Poso il piccolo bagaglio che ho con me sul pavimento, ma rimango dove sono, incerta sul da farsi, nella speranza che la mia sia solo un'allucinazione dovuta al calo di adrenalina. Ma la curiosità mi frega, così, senza che io dia il comando alle mie gambe, quelle traditrici si muovono da sole e coprono la distanza che mi separa dall'oggetto incriminato.

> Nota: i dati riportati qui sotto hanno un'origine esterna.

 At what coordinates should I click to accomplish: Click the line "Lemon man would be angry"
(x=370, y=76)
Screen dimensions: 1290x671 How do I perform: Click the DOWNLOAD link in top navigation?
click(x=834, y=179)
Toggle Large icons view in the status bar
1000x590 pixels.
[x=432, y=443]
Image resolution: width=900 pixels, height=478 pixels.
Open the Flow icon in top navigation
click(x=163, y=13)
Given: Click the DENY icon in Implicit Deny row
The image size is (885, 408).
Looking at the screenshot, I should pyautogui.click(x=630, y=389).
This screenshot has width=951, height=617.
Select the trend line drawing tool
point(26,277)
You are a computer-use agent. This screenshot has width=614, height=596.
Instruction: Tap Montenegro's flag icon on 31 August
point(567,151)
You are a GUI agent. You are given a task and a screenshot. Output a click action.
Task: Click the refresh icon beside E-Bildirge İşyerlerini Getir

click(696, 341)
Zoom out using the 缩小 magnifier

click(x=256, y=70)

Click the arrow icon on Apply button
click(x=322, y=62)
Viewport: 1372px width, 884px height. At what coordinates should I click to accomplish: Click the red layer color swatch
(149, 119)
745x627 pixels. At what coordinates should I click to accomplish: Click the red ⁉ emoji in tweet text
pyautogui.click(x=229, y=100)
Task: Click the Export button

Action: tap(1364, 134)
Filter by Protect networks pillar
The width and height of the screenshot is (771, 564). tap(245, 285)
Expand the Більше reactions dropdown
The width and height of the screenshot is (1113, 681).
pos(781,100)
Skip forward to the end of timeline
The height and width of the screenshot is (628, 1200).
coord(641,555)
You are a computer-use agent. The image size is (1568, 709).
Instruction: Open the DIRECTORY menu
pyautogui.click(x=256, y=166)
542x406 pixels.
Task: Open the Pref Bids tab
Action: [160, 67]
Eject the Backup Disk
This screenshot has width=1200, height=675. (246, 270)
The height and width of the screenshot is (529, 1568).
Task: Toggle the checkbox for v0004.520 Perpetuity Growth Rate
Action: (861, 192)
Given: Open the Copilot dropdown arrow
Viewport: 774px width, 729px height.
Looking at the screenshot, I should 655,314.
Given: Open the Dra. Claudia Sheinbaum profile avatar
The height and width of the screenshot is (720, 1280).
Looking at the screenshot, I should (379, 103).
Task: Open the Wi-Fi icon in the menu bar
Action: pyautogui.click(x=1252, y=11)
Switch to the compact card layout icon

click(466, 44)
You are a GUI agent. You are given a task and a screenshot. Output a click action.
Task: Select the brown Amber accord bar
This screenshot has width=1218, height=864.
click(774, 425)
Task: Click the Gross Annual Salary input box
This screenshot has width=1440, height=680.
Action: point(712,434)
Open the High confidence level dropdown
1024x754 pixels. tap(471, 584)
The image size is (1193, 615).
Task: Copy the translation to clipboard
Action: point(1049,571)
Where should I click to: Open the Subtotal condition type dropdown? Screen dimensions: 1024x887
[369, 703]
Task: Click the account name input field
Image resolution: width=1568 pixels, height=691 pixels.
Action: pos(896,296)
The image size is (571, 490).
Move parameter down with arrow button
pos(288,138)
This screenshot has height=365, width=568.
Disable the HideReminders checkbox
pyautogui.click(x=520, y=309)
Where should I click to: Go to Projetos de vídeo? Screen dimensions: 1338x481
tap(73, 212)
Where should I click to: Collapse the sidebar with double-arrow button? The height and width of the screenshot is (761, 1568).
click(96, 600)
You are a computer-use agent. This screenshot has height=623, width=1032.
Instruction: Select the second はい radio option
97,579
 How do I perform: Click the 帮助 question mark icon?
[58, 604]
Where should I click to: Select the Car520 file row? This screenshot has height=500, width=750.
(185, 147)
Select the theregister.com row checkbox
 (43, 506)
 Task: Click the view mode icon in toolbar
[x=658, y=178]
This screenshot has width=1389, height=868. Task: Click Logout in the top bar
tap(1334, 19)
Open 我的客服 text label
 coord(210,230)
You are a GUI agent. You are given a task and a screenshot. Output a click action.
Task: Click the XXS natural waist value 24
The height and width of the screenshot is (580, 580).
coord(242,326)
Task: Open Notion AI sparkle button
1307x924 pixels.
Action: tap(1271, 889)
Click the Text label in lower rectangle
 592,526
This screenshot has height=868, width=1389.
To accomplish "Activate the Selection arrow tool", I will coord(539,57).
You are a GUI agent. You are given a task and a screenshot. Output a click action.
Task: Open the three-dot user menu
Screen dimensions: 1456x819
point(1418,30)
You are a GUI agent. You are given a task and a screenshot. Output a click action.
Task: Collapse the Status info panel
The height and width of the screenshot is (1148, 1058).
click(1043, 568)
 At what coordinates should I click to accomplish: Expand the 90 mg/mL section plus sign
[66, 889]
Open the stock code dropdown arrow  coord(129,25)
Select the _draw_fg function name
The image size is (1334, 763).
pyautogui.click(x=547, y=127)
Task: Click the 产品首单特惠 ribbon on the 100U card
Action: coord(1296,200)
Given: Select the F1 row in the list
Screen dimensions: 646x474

Lo studio e sì, posso dire con certezza che è la camicia azzurra che portava al Venom e gli stava divinamente, facendo risaltare i suoi occhi chiari nonostante l'oscurità e le pessime luci.
Sembra passata una vita, invece si tratta del fine settimana appena passato. Il week-end più lungo della storia.
Come una drogata in crisi d'astinenza la prendo e la annuso, perché ho sentito la scia del suo profumo colpirmi appena mi sono avvicinata. È un odore limonato e fresco, che tante volte gli ho sentito addosso e tramite cui potrei riconoscerlo in mezzo a un milione di persone, perché è il modo in cui si sposa alla sua pelle che mi è rimasto impresso e ha cambiato il modo di sentire tutte le altre fragranze. Quella di Seb mi fa sentire al sicuro, a casa.
Poco importa che sia il profumo di cui è testimonial, è così lui che sembra che la Maison l'abbia creato ad hoc per Seb.
Questa camicia, per me, ha la stessa importanza di un tesoro prezioso, soprattutto in questo momento. Ho il bisogno di sentirlo vicino, ora che la sua assenza sembra farsi concreta ogni secondo che passa. E no, non è la distanza che c'è tra casa e l'ospedale, ma il fatto che Blaise non è più qui e non abbiamo più scuse per comportarci come abbiamo fatto gli ultimi giorni.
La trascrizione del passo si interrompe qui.